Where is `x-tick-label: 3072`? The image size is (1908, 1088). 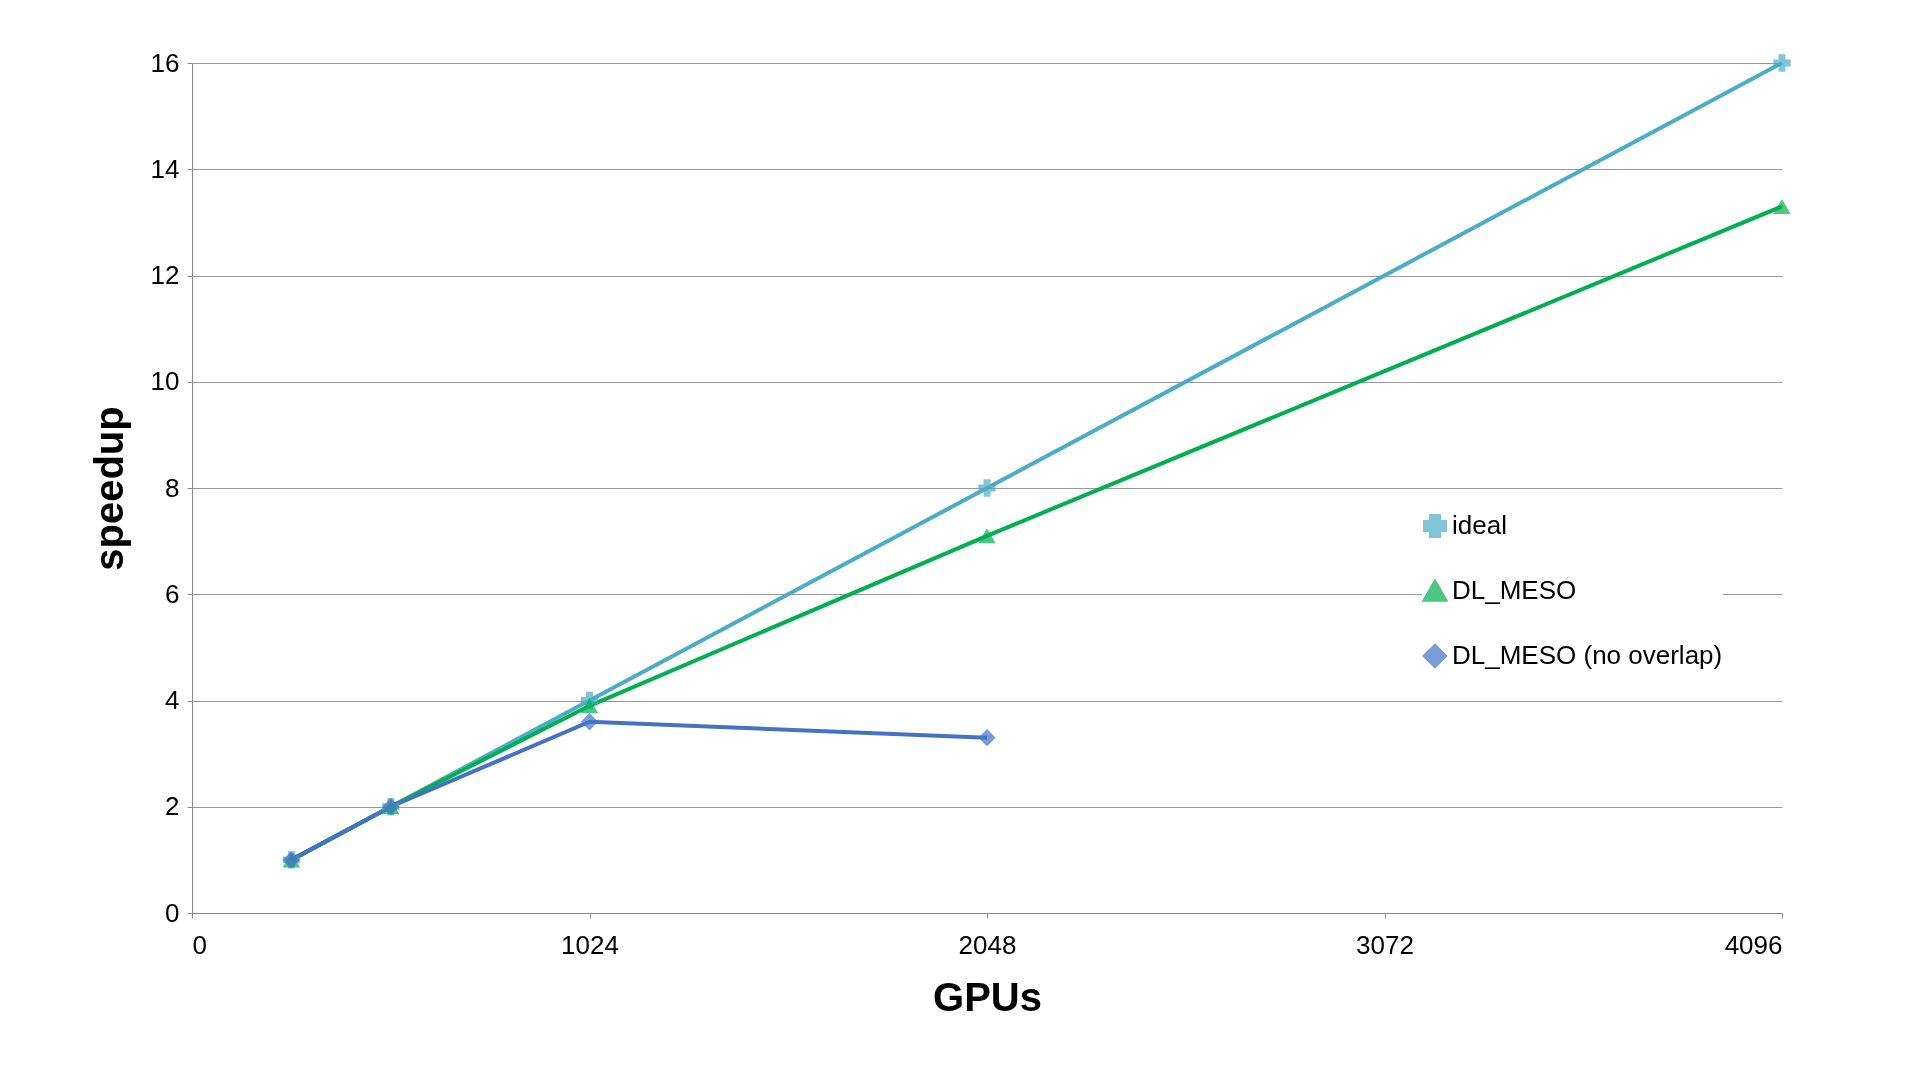
x-tick-label: 3072 is located at coordinates (1385, 944).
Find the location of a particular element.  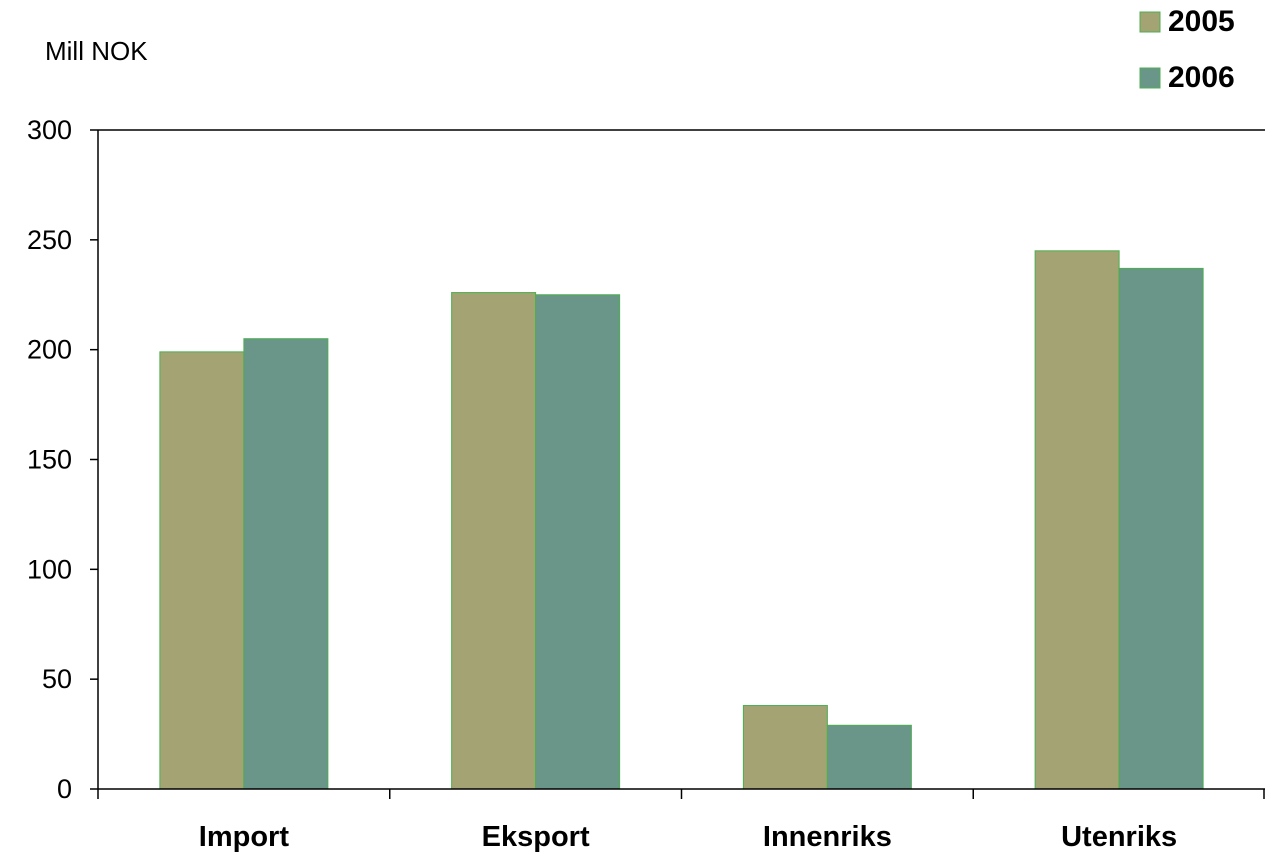

legend-swatch-2005 is located at coordinates (1150, 22).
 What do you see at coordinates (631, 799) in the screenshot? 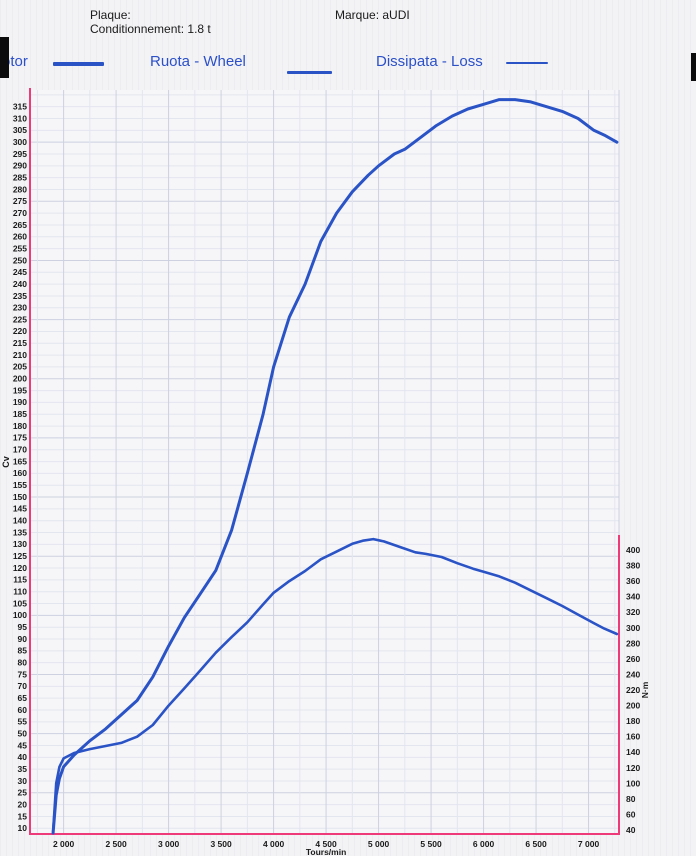
I see `right-axis-tick-label: 80` at bounding box center [631, 799].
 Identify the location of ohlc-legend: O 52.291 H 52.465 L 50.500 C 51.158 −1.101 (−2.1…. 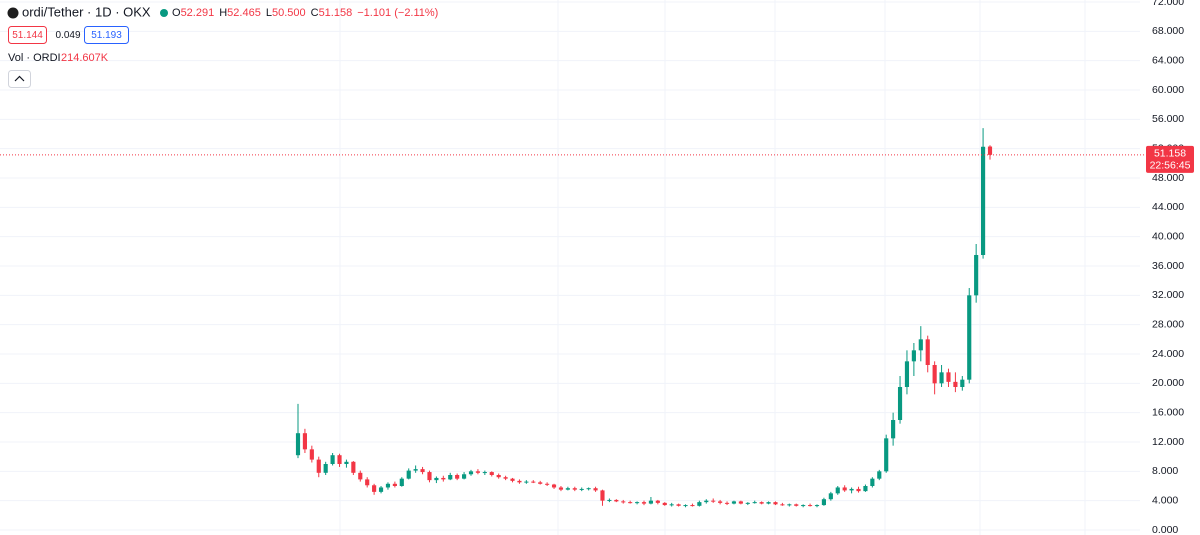
(305, 13).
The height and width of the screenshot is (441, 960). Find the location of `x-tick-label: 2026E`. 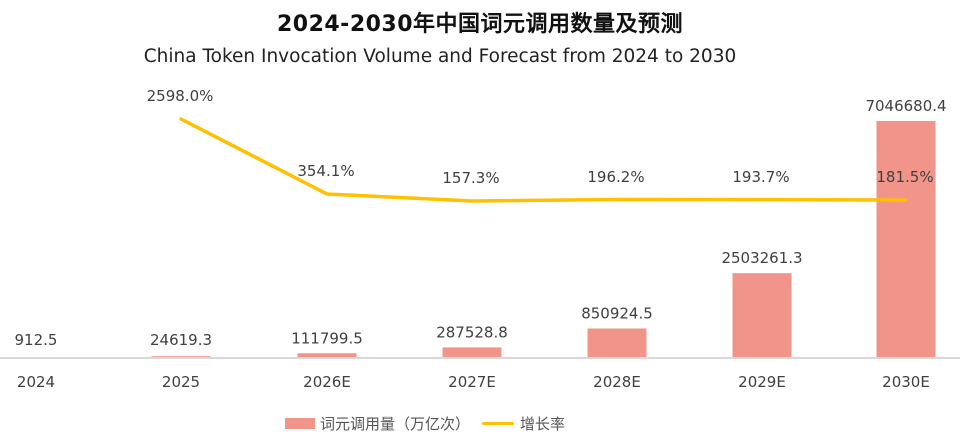

x-tick-label: 2026E is located at coordinates (327, 382).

===============

In the lines from the one containing "The height and" through the end of the lines, inclusive, substitute "image" for "screenshot" and leave everything else unchanged. Reproduce only those lines, without the pictures.

The height and width of the image is (441, 960). Find the location of `x-tick-label: 2026E`. 

x-tick-label: 2026E is located at coordinates (327, 382).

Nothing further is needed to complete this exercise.